All I came up with is that it is an exhibit.  You paint to exhibit your art, not for the money and not for yourself alone.  For art to have meaning, does the artist not need to show it to others?  Long ago, artists had patrons for whom the art was done, especially portraits but only to pay the bills.  Then, the artist could paint for the public.
 
Likewise, I need to email because of the possibility someone might read it...
Also, craftsmanship is a component because the artist must have pride in her expression, as an author notoriously has pride of authorship because of his being pleased with the sound of his own words.  So, is any form of expression then not just "showing off"?  In modern times we even have "performance art."  "Hair" the musical, anyone?

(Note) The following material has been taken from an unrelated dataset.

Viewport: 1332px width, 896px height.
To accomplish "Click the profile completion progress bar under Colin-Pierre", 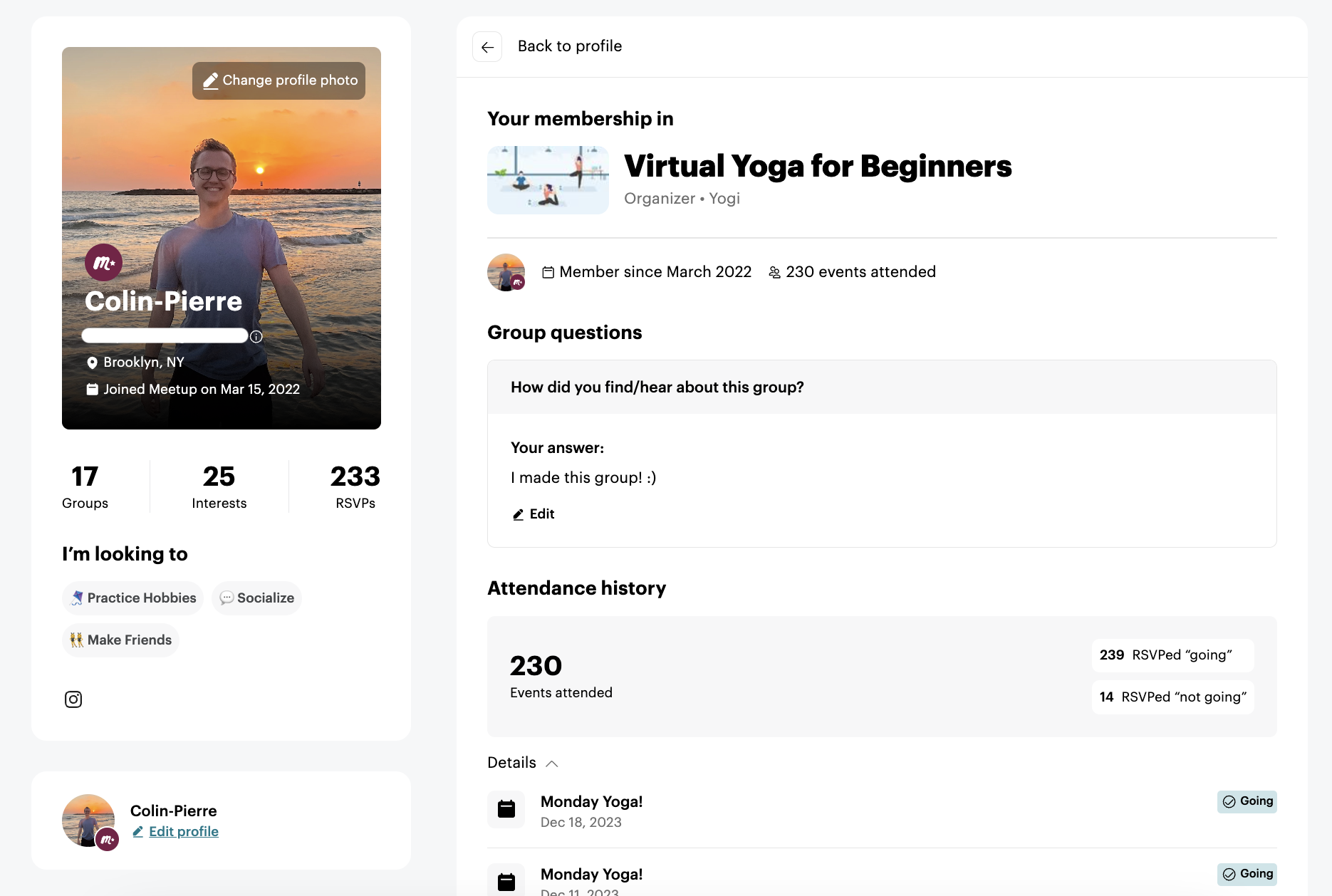I will (x=164, y=335).
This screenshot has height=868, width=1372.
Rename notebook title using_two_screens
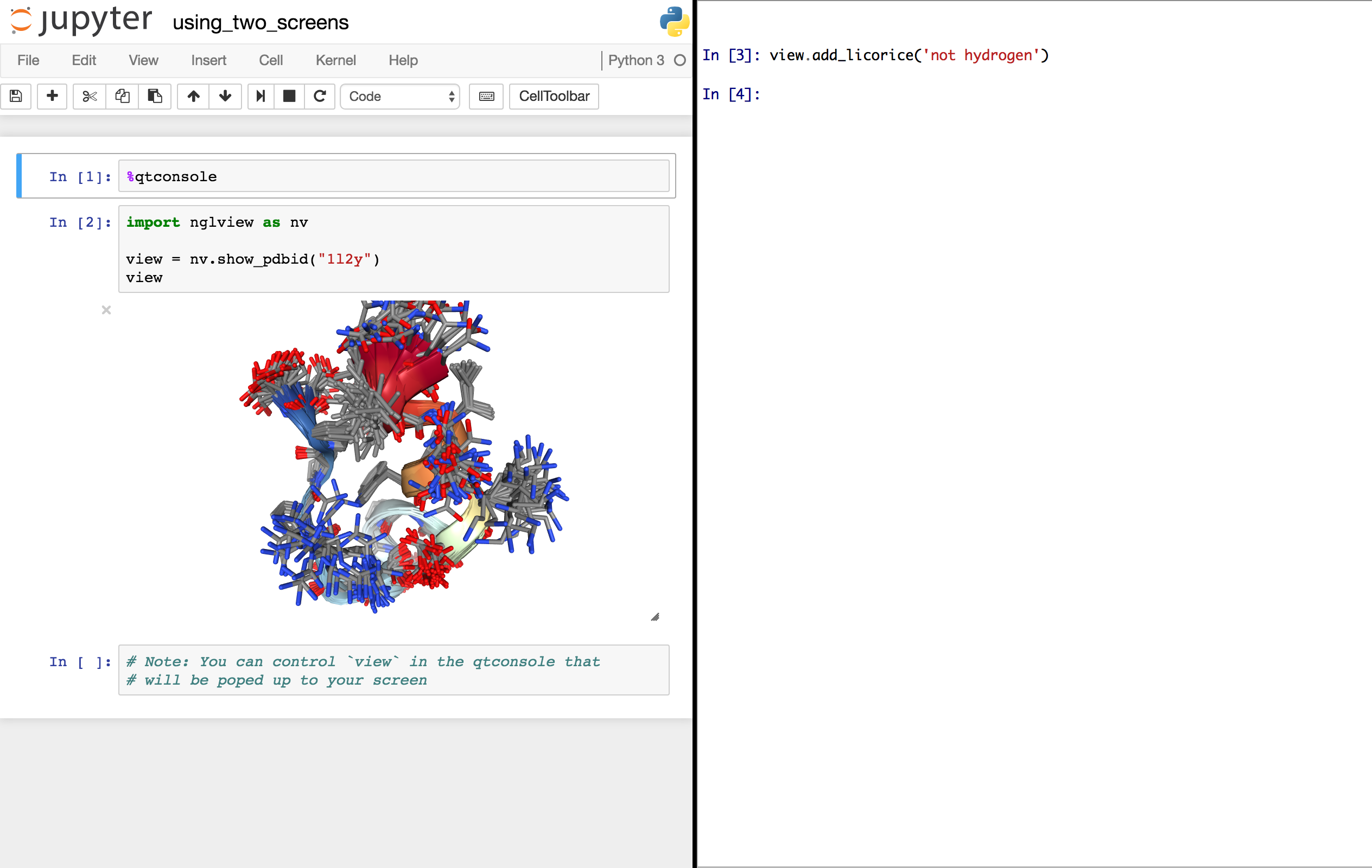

However, please help me with the issue of external validation.  The artist is proud of the craftsmanship regardless of popular approval, right?  This is a crucial factor in my emails because I enjoy doing them even though most feedback I have ever received is negative, including the current proposals to find me a padded cell.  So, I see myself as the Vincent Van Gogh of emails; "can you 'ear me now"?

Me:

As a working artist, obviously, I want my work to be desired, to be purchased. Therefore, where is the line, when I am working, between painting for sale and painting for the sake of the painting?
Perhaps, if I am good at what I do, I will also be fortunate, and find others whose sense of beauty or passion will respond to my work. Then again, with so many of people on the planet, and such a variety of life experiences and tastes, maybe the luck involved is only a matter of 'right time, right place.